Test results of truck’s performance on steep grades with entering speed of 75 km/h and on gentle grades with entering speed of 40 km/h at the altitude of 4250m were taken as examples, as shown in Figure 3. As can be seen from Figure 3(a), after entering the steep grade section, truck’s speed keeps stable for a short period (which is mainly caused by the excessive impulse of the truck when entering the grade section with a high speed) and then decreases quickly along the steep grade section with an entering speed of 75 km/h. It is also indicated that, with the increase of the gradient, truck’s speed decreases in a faster speed. For instance, on grade 3%, truck’s speed decreases to 59 km/h at the distance of 600m, while being on grade 4% truck’s speed decreases to 56 km/h and on grade 5% truck’s speed is just 48 km/h after travelling the same distance.

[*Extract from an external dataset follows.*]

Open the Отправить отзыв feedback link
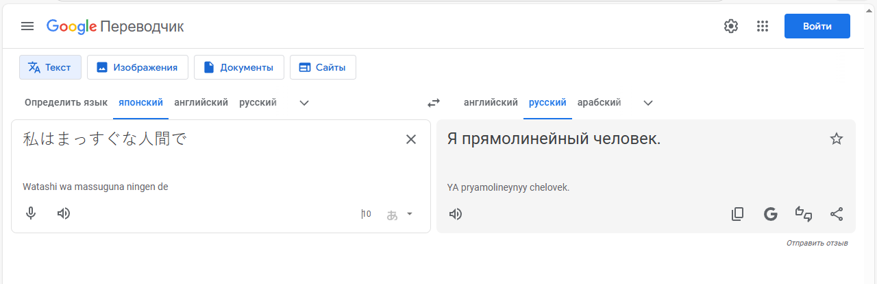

Test truck’s speed-distance scatters along gentle grade sections at the altitude of 4250 m with an entering speed of 40 km/h were shown in Figure 3(b). It can be concluded that while being at the same altitude truck’s speed increases faster with the decrease of the gradient. At the altitude of 4250m, truck’s speed increases to 72 km/h at a distance of 600 m on grade 0.4%, while its speed increases to 48 km/h at the same distance on grade section of 2.7%. While in practice, for both steep grades and gentle grades, grade length of each test section is not long enough to see the final trend of truck’s speed change; therefore, further steps need to be taken to explore truck’s speed profile on grade sections.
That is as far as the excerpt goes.